Banks Recapitalised, But Is The Trouble Really Gone?

Bank Infusion

In a recent development, the government has decided to release funds for capital infusion amounting to Rs. 22,915 crores. This is a part of the overall fund allocation declared earlier this year, during the budget session of the parliament where the total amount at the time was kept at Rs. 25,000 crores. This capital infusion is divided between 13 Public Sector banks which have been trying to restructure themselves in order to maintain a healthy portfolio given the recent debacle of Non-Performing Assets.

These NPAs are in the form of loans given to various institutions and companies whose principal amount or interest has become past due. In other words, companies who cannot or will not (for a variety of reasons) meet their financial commitments to those banks.

Some of the companies involved are –

Reliance Group (Anil Ambani) –

The Reliance Group alone owes over Rs. 1,20,000 crores with interest payments of above Rs. 8,000 crores. At the same time, the total earning before tax is little above Rs. 9,000 with many of the companies under the group not earning enough to even service the interest of the loans. In order to meet the obligations, the group has put many assets on sale, including 44,000 telecommunication towers, optical and communication infrastructure from its flagship firm, Reliance Communications. The overall valuation is at a grim Rs. 13,000 crores, putting the future of the company in turbulent waters.

Essar Group –

With total debts mounting over Rs. 1,00,000 crores, the group has been forced to look for a 50% owner of their Vladinar refinery for Rs. 25,000 crores. The same is applicable for their steel concerns, with 49% stake pegged to get them another Rs. 25,00 crores.

Adani Group –

The total debt amount for this group stands at roughly Rs. 96,000 crores. With Standard Chartered calling in their $2.5 Billion loan last year and the State Bank of India refusing to give a loan for $1 Billion despite signing an MoU, the financial troubles seem to have just started for the group.

Reliance Industries –

Mukesh Ambani’s Reliance Industries has the highest amount of debts in this entire fiasco, amounting well over Rs. 1,80,000 Crores, mainly due to the pricey roll out of their flagship communications project Reliance Jio (Increase to Rs. 1,50,000 crores from Rs. 65,000 crores in debts). While the company has the best credit ratings in the sectors, the stress of the large loans may very well put the company into a cash crunch in trying to meet their various financial obligations.

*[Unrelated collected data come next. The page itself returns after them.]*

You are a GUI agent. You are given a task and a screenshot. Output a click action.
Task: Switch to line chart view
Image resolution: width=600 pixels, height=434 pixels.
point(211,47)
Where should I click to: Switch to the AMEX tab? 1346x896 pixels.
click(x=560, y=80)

The banks which have received the government cash infusion are –

State Bank of India – Rs.7,575 crore,

Indian Overseas Bank – Rs.3,101 crore,

Punjab National Bank – Rs.2,816 crore,

Bank of India – Rs.1,784 crore,

Central Bank of India – Rs.1,729 crore,

Syndicate Bank – Rs.1,034 crore

UCO Bank – Rs.1,033 crore.

Canara Bank – Rs.997 crore,

United Bank of India – Rs.810 crore,

Union Bank of India – Rs.721 crore,

Corporation Bank – Rs.677 crore,

Dena Bank – Rs.594 crore

Allahabad Bank – Rs.44 crore.

Long term prospects for the banks concerned look good mainly because of them being government owned banks which allows for a sense of security in their future. This also allows more probability of these institutions to be able to raise more capital infusion in the future if such a need arose (though that would be disastrous)

In the short term, investors in the stocks of these banks can expect fluctuation in stock prices as the overall investor confidence has been shaken. While they may continue to operate and transact, their overall credibility has taken a severe beating, making them the ideal stocks to be picked up at what may very well prove to be the lowest point in the coming years.

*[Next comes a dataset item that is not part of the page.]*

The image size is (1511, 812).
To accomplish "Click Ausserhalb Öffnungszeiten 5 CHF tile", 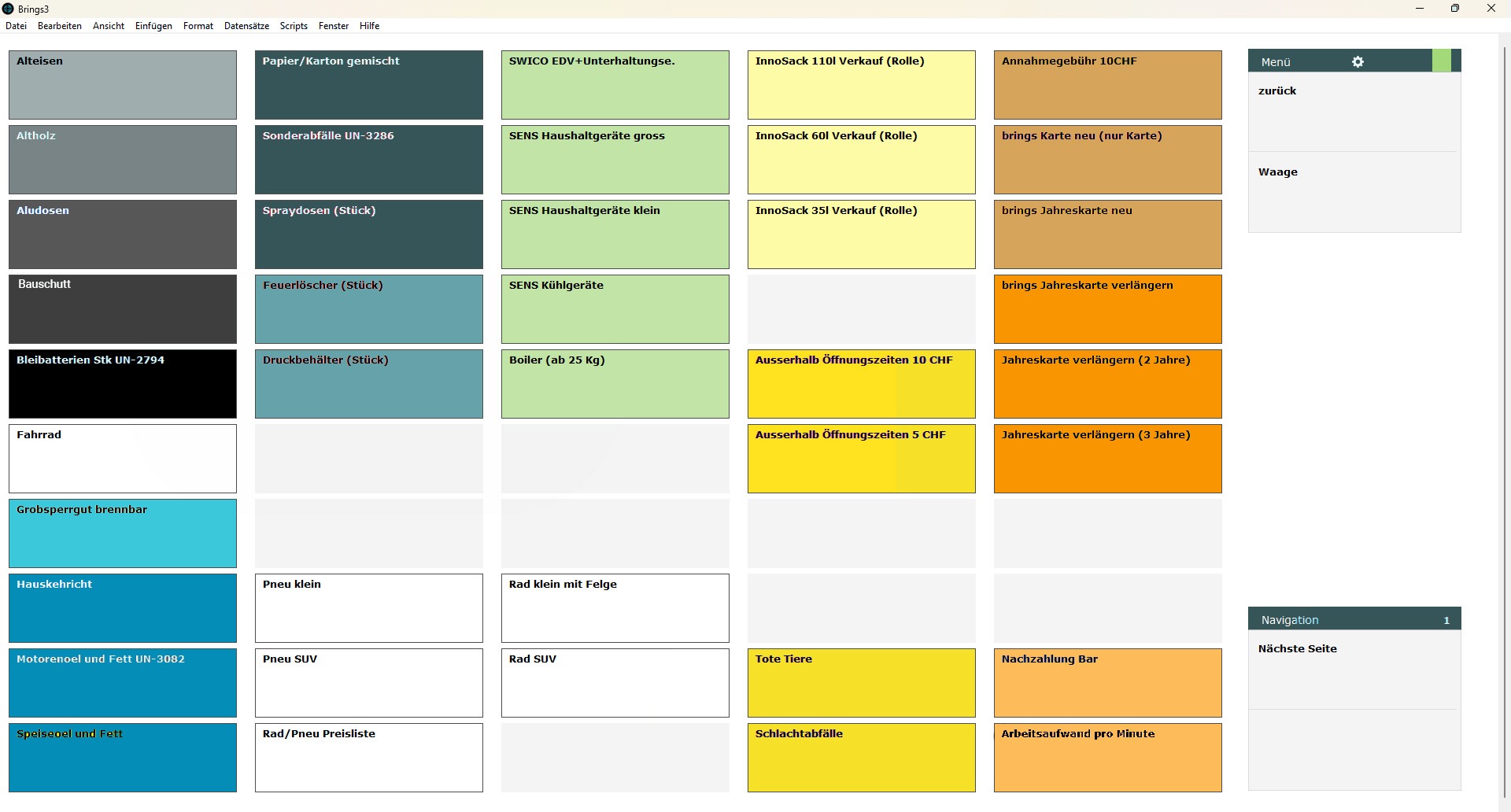I will [861, 459].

The effect on the overall economy seems to be a bit more complicated. This is due to the complicated nature of the market system and the banking system and also the ways and means for these institutions and their various obligations, both to the government and their own balance of payments.

Short term – with the re-capitalisation, there is expected to be a rise in demand led inflation, with banks and companies trying to consolidate their assets and liabilities. While this may have a positive effect on the investment (and by domino effect) manufacturing and other sectors, it would be a thin line to balance between a healthy growth rate and a debilitating inflation.

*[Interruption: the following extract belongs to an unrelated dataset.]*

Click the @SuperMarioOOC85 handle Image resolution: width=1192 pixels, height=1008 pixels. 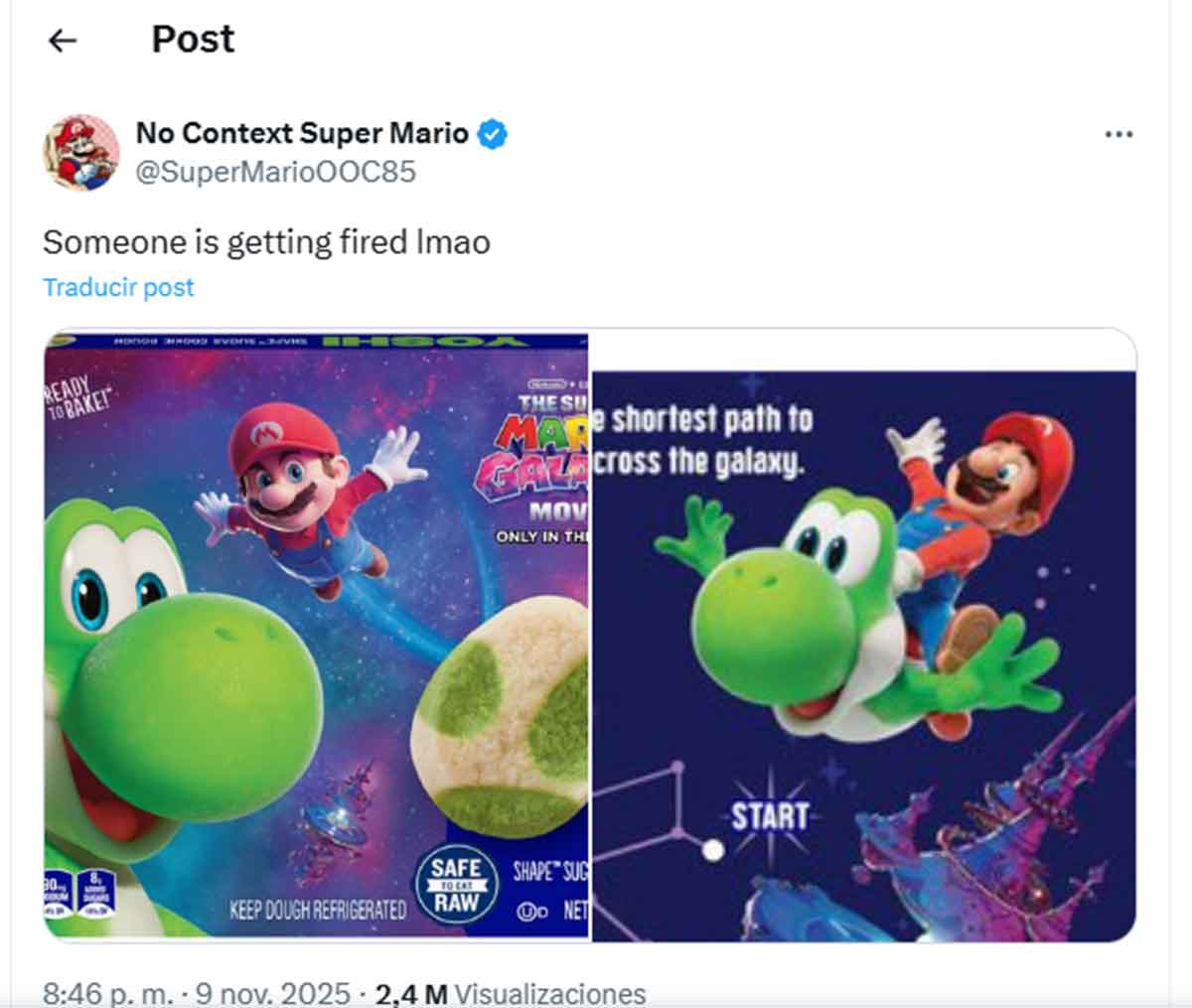point(273,172)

Long term – in trying to meet the obligations to the government, the banks would have to accordingly raise funds from a variety of sources which may leave the Indian economy vulnerable with such large amounts of debts on the market. Debts open in the market would have a tumble down effect on not only the concerned institutions and their assets, but also the overall economy with the effect on the tax regime also affecting the individual earnings of the people.

The above shows the deeply entrenched trouble in our financial system, which needs great amount of care and concern being the 3rd largest economy in Asia and one of the fastest growing economies in the world. With the recent Brexit and the slowdown of the American economy; and the parallel expansion of the Chinese economic and military strengths, India must pull up its socks and sort this mess soon.